▶ [Work to complete]
Search the material and gather each line with "This" in it.

▶ [The input]
[Start of section]

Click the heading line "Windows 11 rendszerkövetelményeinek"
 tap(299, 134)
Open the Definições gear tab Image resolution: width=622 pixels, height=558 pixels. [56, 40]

[End of section]
[Start of section]

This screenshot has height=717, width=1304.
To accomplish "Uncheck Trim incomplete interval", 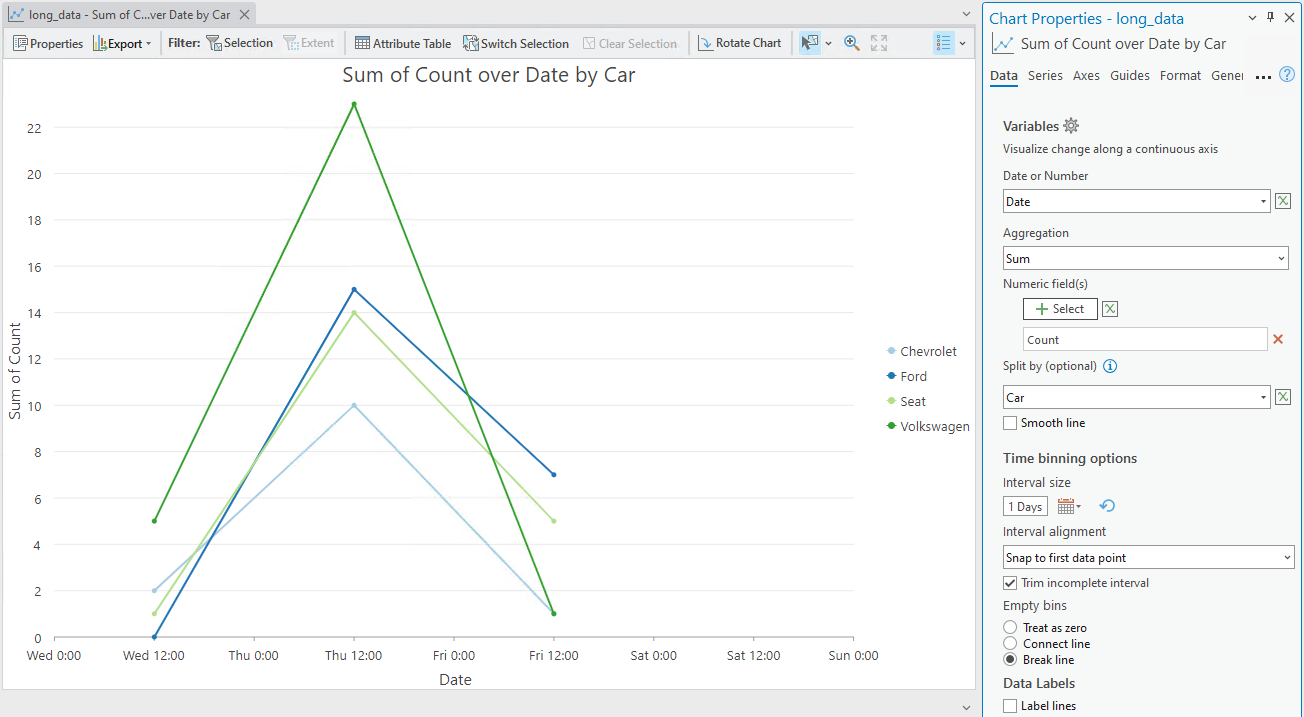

[End of section]
[Start of section]

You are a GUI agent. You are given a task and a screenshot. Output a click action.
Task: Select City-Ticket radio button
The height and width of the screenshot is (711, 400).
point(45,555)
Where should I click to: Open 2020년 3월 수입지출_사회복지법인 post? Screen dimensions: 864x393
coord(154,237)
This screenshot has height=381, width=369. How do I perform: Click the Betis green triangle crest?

[End of section]

▶ [Response area]
This screenshot has height=717, width=1304.
This screenshot has height=381, width=369. How do I perform: Click the Betis green triangle crest?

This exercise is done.